- **Exercise set**:
a – Answer these questions using the Halloween and SEL text.
(i) Which skill does sharing help build through waiting one's turn to pick candy from the bowl?
(ii) Which two kinds of trick-or-treating does the text mention?
(iii) Which resource does the text suggest for more Halloween safety tips?
b – Reproduce part of the Halloween and SEL text. Begin at the words "Listening skills are" and stop after "resource by SafeKids.org.".
Text segment START
Halloween & SEL

Halloween & SEL

As Halloween approaches we wanted to discuss how you might be able to include SEL into your Halloween festivities. Halloween is a great time to practice many SEL skills with our kids and students. We can use this time to discuss the importance of sharing, listening to our parents about safety, self-awareness of our own fear, and communicating with others about our costumes.

Sharing is an important part of SEL – although it has faded a bit due to Covid and the Flu, it is still important to teach sharing skills to our kids and students. Sharing helps kids practice social awareness and can help build relationships with friends and peers. Sharing also helps build self-control, by understanding that sometimes we need to wait our turn to pick the candy from the bowl. Understanding the importance of sharing can also help kids understand the joy that comes from being nice to others – such as making our friends smile because we offered them our extra kit-kat while trick or treating. For some more ideas on how to practice sharing skills using cooperative game play check out this resource by The Inspired Treehouse.

Listening skills are an important part of SEL and an important part of Halloween celebrations. Although many families now do trunk-or-treating, some still do the classic door to door trick-or-treating and with both of these comes the issue of listening and safety. This is a great time to practice ways to be safe for halloween. You can talk to your kids and students about what safety looks like, how to cross the street, where the boundaries are, and the importance of not running away from the group. For more safety tips this Halloween check out this resource by SafeKids.org.
Text segment END
Data for review START
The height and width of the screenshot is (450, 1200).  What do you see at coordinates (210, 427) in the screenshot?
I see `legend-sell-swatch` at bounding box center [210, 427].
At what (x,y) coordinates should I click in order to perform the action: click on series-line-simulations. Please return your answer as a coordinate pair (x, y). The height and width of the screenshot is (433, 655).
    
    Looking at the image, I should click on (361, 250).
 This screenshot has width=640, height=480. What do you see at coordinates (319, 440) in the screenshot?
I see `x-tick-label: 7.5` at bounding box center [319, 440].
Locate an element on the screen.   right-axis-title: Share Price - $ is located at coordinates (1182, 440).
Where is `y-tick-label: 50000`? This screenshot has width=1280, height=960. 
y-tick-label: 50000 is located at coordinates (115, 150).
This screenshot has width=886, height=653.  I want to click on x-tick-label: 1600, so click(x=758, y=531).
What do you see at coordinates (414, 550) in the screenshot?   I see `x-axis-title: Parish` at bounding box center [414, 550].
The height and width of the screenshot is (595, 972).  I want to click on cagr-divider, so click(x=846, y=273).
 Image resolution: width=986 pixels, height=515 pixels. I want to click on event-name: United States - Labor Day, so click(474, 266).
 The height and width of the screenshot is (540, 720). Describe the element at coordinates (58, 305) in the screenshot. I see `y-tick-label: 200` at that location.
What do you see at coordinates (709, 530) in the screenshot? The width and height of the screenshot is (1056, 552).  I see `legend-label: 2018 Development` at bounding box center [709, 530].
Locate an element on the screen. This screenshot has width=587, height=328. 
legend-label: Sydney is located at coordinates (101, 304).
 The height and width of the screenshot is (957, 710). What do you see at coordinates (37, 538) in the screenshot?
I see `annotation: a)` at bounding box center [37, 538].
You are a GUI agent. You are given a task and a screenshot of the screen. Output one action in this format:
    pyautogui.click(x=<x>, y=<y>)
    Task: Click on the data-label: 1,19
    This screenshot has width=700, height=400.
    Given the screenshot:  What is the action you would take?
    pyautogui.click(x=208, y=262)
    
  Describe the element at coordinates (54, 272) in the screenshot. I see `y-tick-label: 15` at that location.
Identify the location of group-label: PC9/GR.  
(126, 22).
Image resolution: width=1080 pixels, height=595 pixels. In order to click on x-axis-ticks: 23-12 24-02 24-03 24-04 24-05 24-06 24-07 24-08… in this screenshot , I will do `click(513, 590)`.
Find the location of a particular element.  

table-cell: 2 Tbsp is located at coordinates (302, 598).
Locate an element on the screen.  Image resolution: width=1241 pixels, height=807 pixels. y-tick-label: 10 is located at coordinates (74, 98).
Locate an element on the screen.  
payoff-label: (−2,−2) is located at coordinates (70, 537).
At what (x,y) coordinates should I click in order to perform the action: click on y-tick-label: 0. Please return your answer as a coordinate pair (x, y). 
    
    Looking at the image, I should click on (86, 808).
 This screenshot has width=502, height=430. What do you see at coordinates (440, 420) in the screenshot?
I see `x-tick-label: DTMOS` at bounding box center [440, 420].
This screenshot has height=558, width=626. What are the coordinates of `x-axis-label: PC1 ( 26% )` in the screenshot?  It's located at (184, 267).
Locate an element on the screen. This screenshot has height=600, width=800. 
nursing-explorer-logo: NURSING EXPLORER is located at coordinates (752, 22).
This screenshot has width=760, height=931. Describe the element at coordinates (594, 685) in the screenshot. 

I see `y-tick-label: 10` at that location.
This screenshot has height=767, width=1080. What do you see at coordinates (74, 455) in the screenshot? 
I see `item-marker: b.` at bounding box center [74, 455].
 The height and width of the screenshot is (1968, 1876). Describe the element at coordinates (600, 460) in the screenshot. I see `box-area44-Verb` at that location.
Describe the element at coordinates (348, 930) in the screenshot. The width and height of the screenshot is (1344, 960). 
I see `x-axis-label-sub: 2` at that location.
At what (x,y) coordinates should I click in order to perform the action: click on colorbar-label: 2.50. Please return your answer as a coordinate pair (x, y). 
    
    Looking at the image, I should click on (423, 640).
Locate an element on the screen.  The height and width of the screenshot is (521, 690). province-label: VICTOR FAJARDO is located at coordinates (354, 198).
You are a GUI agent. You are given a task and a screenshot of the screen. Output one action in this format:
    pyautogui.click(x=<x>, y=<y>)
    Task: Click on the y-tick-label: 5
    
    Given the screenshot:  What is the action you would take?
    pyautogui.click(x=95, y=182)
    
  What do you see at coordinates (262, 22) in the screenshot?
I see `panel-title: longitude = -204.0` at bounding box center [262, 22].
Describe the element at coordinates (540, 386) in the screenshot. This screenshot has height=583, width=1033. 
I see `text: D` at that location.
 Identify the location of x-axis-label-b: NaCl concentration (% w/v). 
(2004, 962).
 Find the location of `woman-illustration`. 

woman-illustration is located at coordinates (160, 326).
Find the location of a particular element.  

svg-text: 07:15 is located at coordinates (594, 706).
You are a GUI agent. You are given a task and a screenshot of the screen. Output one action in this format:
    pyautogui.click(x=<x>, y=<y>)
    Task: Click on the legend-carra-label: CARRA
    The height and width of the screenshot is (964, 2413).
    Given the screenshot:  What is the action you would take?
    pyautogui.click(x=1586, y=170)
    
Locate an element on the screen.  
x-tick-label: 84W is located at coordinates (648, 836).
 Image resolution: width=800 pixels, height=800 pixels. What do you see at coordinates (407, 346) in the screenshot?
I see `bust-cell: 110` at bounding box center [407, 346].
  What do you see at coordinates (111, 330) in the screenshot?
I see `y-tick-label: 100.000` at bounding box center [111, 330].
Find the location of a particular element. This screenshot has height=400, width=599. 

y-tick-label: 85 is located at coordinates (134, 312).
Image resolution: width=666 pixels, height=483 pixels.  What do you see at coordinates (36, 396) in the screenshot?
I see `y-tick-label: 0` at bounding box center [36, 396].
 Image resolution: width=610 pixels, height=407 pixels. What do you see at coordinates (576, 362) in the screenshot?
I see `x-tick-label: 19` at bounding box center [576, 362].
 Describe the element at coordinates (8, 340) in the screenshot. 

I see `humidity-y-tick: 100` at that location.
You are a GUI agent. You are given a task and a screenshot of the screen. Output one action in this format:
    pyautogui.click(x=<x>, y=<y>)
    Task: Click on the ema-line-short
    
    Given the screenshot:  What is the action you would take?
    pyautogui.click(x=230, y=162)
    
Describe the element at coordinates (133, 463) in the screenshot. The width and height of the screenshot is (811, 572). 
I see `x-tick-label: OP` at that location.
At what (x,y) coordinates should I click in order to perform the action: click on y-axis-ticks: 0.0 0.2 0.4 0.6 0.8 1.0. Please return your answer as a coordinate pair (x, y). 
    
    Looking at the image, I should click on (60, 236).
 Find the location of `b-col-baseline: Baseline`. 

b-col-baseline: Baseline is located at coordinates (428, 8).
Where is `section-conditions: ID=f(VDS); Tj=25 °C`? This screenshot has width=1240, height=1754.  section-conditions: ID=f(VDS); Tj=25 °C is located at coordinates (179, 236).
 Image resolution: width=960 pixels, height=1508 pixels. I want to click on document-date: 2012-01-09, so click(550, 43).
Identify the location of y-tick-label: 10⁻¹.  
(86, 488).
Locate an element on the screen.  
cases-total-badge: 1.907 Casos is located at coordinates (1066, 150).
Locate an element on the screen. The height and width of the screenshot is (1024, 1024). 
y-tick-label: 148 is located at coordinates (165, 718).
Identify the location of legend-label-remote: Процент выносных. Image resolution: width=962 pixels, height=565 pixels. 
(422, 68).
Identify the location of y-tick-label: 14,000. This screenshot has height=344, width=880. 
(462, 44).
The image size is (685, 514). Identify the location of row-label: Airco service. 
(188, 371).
Data for review END
- **Response list**:
a –
(i) Self-control.
(ii) Trunk-or-treating and classic door to door trick-or-treating.
(iii) A resource by SafeKids.org.

b –
Listening skills are an important part of SEL and an important part of Halloween celebrations. Although many families now do trunk-or-treating, some still do the classic door to door trick-or-treating and with both of these comes the issue of listening and safety. This is a great time to practice ways to be safe for halloween. You can talk to your kids and students about what safety looks like, how to cross the street, where the boundaries are, and the importance of not running away from the group. For more safety tips this Halloween check out this resource by SafeKids.org.